Pourquoi certaines espèces animales vivent-elles plus longtemps que d’autres ? C’est à cette énigme fascinante que se sont attaqués des chercheurs de l’Université de Bath, à travers une étude comparant 46 espèces de mammifères. Leurs résultats, publiés dans Scientific Reports, viennent bouleverser les idées reçues : la longévité ne dépend pas uniquement de la taille du cerveau, mais s’appuie aussi – et peut-être surtout – sur la puissance du système immunitaire inscrit dans notre génome.
Cerveau volumineux et vie prolongée : une relation connue, mais insuffisante
Depuis longtemps, les scientifiques ont remarqué que les espèces dotées d’un cerveau plus gros que la moyenne, comme les dauphins ou les baleines, bénéficient aussi d’une longévité accrue. Ces mammifères marins peuvent vivre plusieurs décennies, jusqu’à un siècle pour certaines espèces, ce qui dépasse largement l’espérance de vie des petits rongeurs, dont les cerveaux sont nettement plus modestes.
Mais l’étude conduite par le Dr Benjamin Padilla-Morales et son équipe montre que cette corrélation, bien qu’importante, n’explique pas tout.

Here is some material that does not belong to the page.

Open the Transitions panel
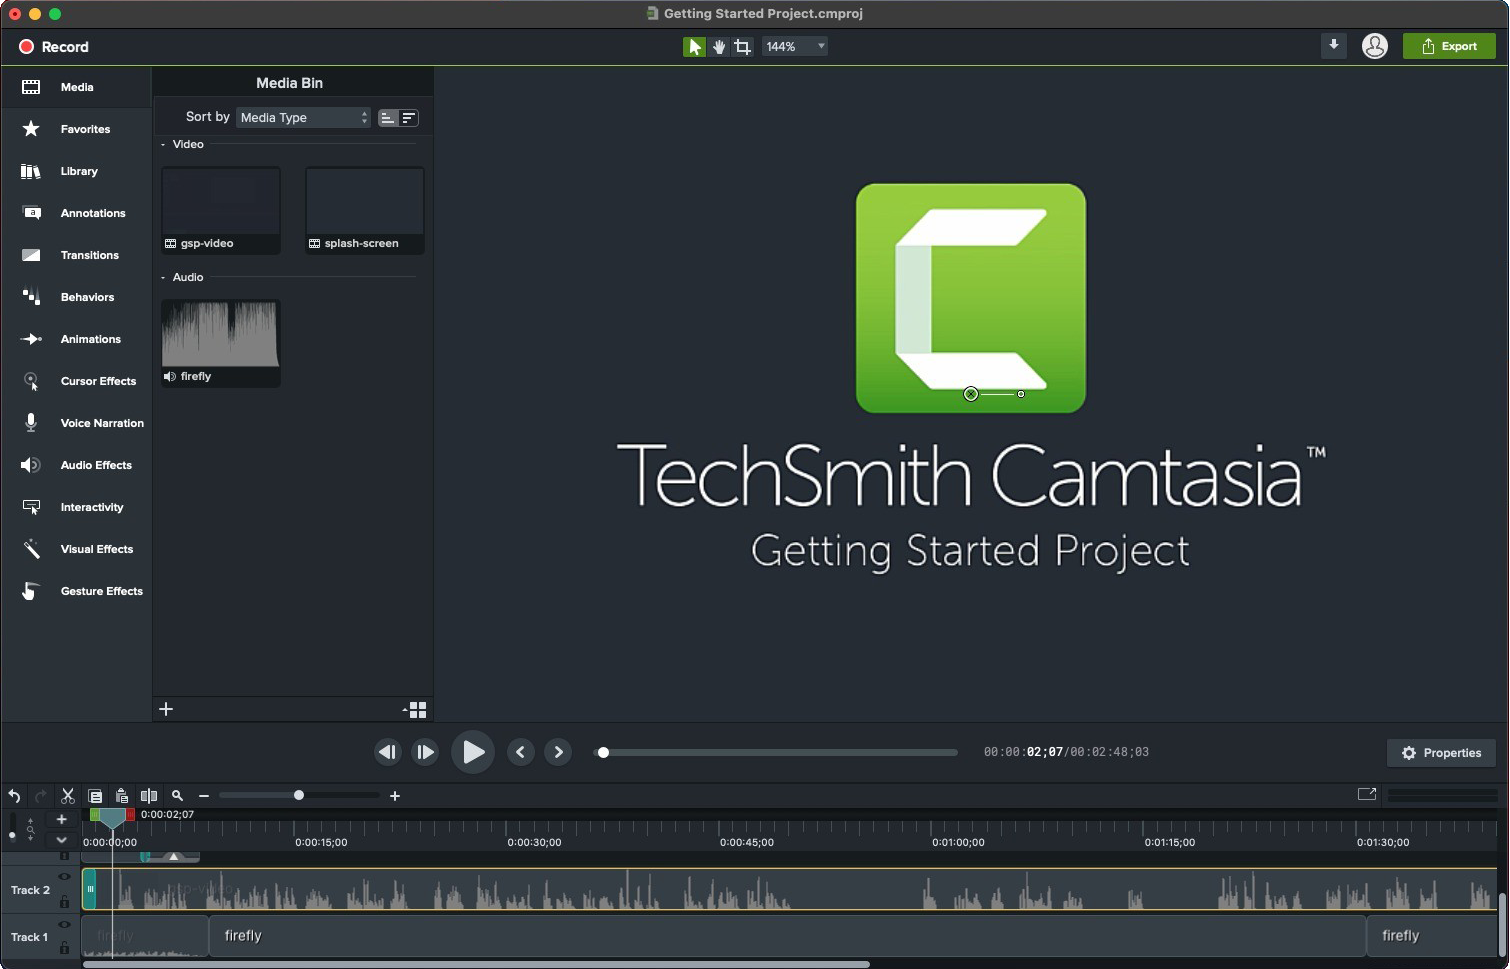tap(89, 255)
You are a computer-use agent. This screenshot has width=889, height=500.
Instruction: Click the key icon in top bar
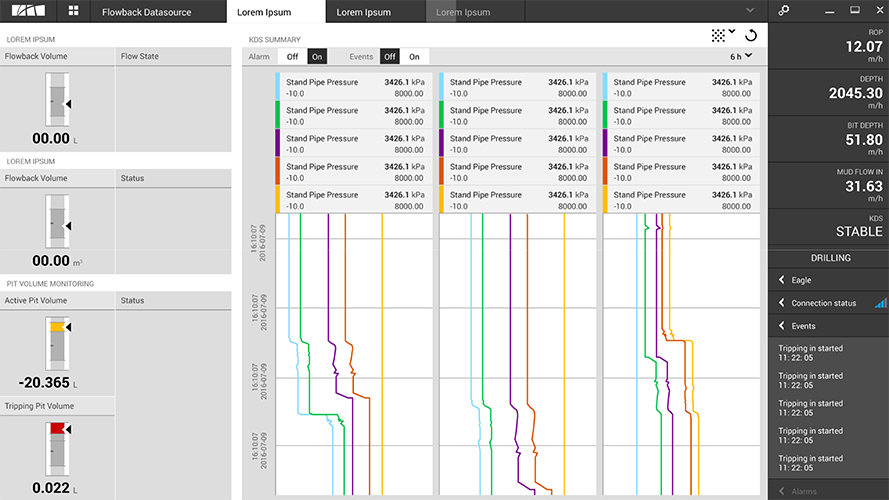tap(785, 11)
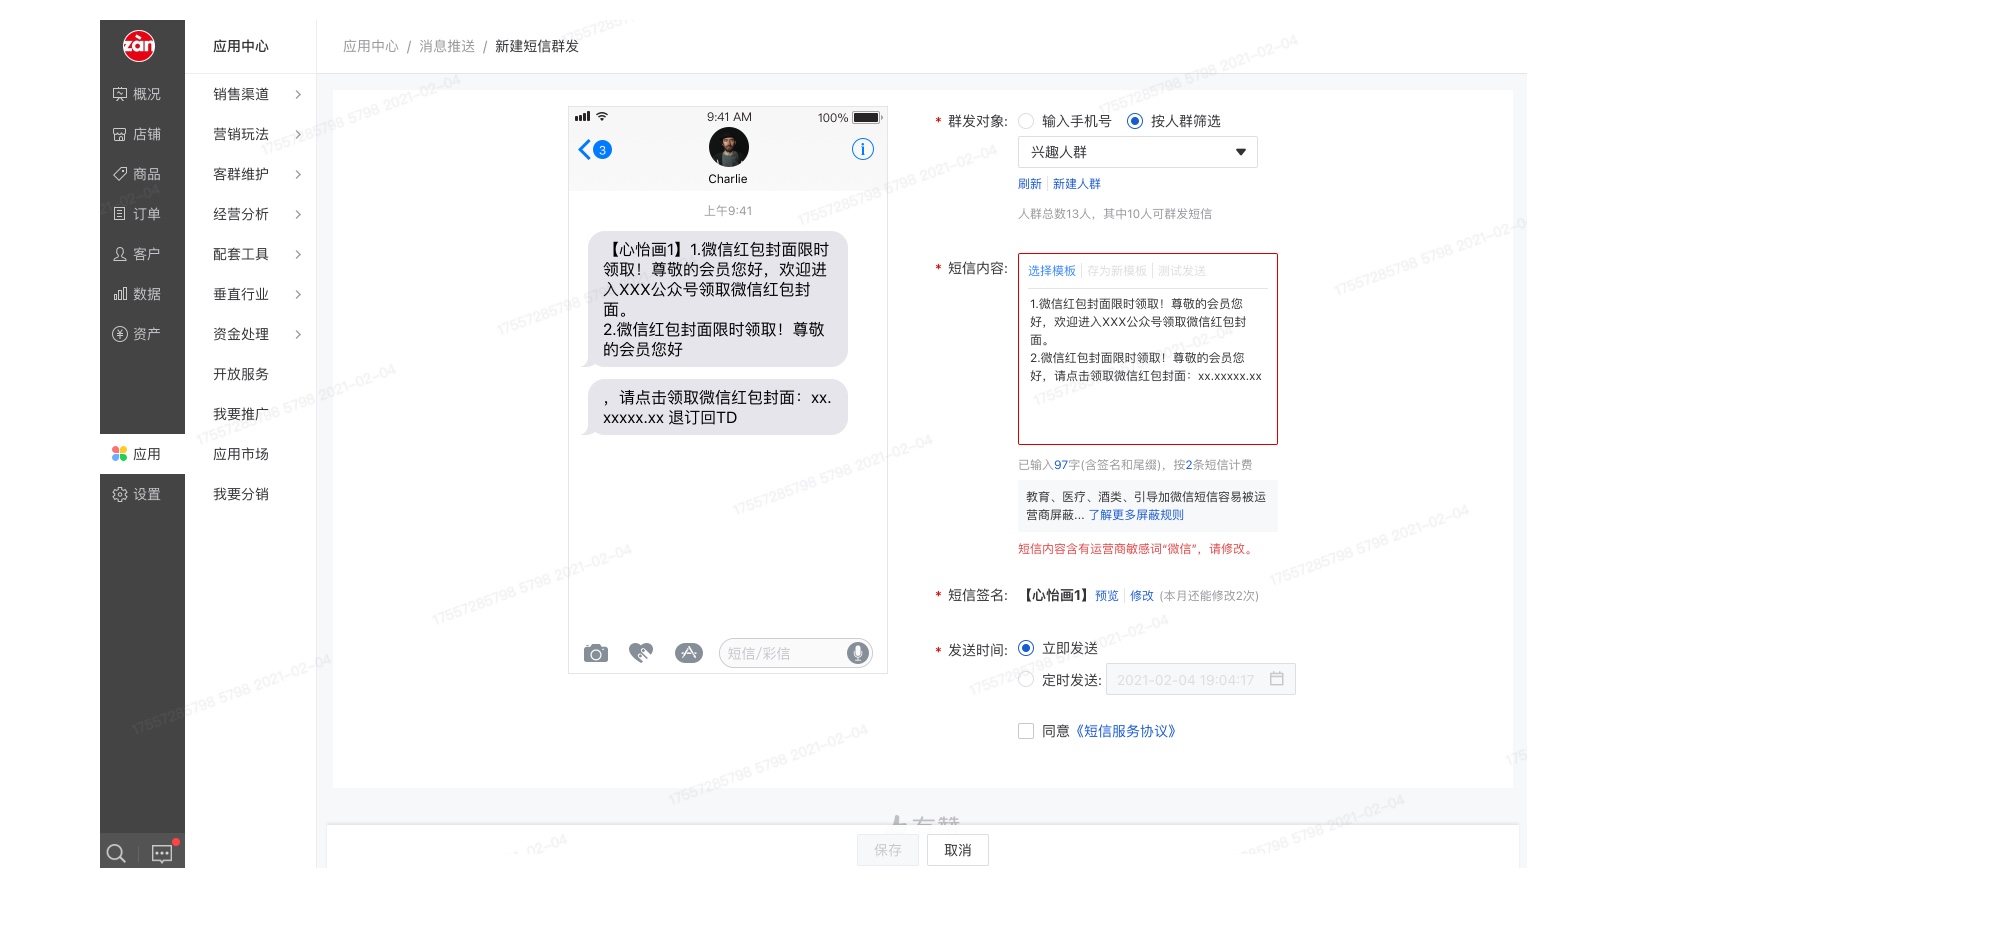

En effet, certaines espèces à petit cerveau, comme les rats-taupes ou les chauves-souris, échappent à la règle et atteignent des âges avancés, parfois jusqu’à vingt ans, un exploit dans le règne animal pour de si petites créatures.
Une autre clé du mystère : le système immunitaire
Là où ces espèces « exceptions » rejoignent les mammifères à gros cerveau, c’est sur le terrain génétique. Plus précisément, les chercheurs ont observé une expansion notable des familles de gènes liés aux fonctions immunitaires dans les génomes des espèces les plus longévives.

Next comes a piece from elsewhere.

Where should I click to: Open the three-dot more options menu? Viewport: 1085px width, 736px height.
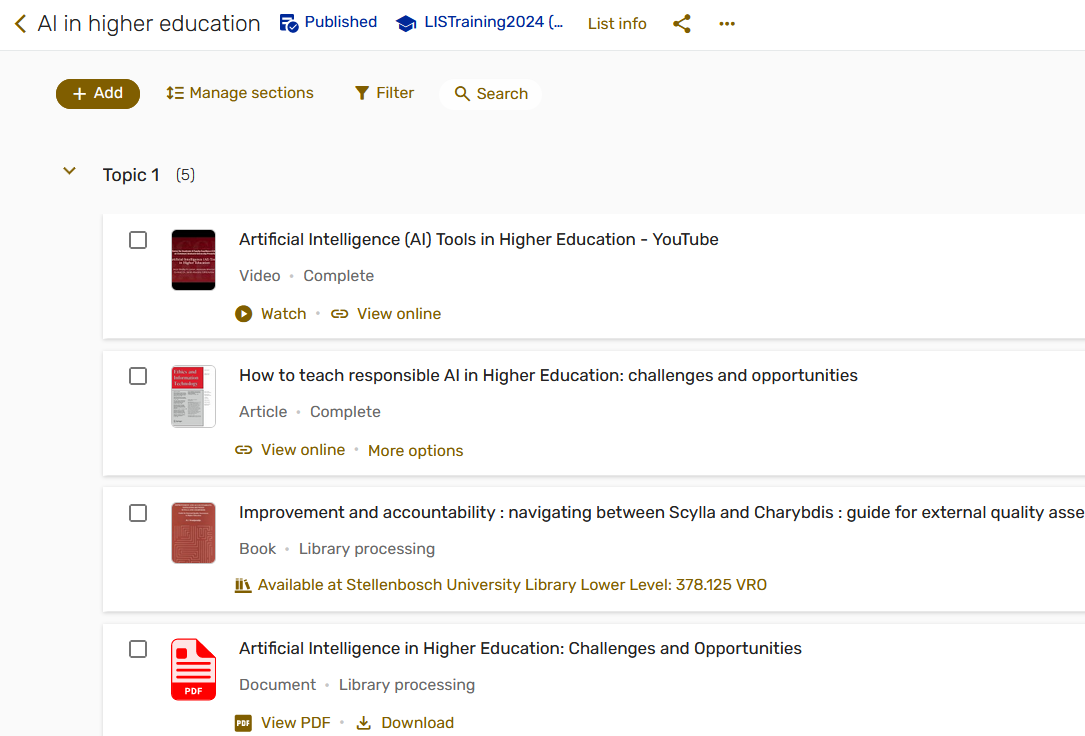pyautogui.click(x=727, y=24)
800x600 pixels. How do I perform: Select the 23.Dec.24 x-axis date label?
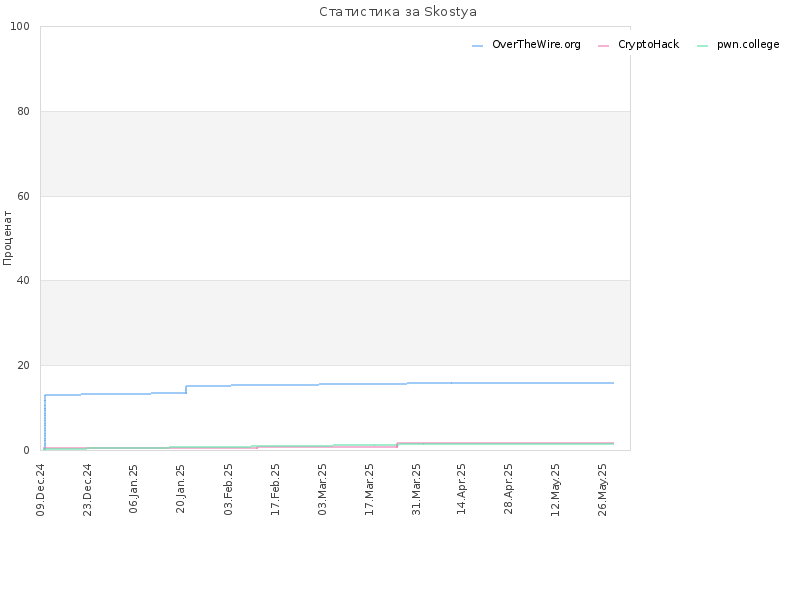(x=87, y=490)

Autrement dit, ce n’est pas seulement un gène ou une mutation isolée qui prolonge la vie, mais une transformation à grande échelle du patrimoine génétique. Ces expansions de familles de gènes offrent un arsenal plus riche pour éliminer les cellules vieillissantes, combattre les infections et prévenir les cancers. Ce sont ces capacités de maintenance biologique et de réparation cellulaire qui semblent favoriser une longévité exceptionnelle.
Une révolution dans la compréhension de l’évolution
Ces résultats changent la manière dont les biologistes envisagent l’évolution de la longévité. Jusqu’ici, les théories reposaient souvent sur des facteurs comportementaux, environnementaux ou métaboliques. Mais cette étude suggère que l’architecture génomique, en particulier l’amplification des familles de gènes liées à l’immunité, joue un rôle pivot.
« Notre recherche montre que les espèces dotées de grands cerveaux n’ont pas seulement un avantage écologique ou cognitif. Leur génome témoigne d’une coévolution entre la taille du cerveau et la résilience immunitaire », explique le Dr Padilla-Morales. Cette découverte pourrait également éclairer pourquoi des espèces très différentes, comme la chauve-souris ou le dauphin, convergent vers des stratégies génétiques similaires pour survivre plus longtemps.
Des implications pour la santé humaine
Bien que cette étude soit centrée sur les mammifères non humains, les implications pour l’espèce humaine sont considérables. Comprendre les mécanismes qui lient l’immunité et la longévité pourrait aider les chercheurs à concevoir de nouvelles approches pour retarder le vieillissement, prévenir les maladies liées à l’âge, voire prolonger l’espérance de vie en bonne santé.
Les prochaines étapes de cette recherche consisteront à explorer les gènes impliqués dans la résistance aux cancers, un point commun chez de nombreuses espèces à la longévité élevée. Si certains animaux sont naturellement plus aptes à éliminer les cellules défectueuses avant qu’elles ne deviennent tumorales, cela pourrait inspirer de nouvelles stratégies thérapeutiques chez l’humain.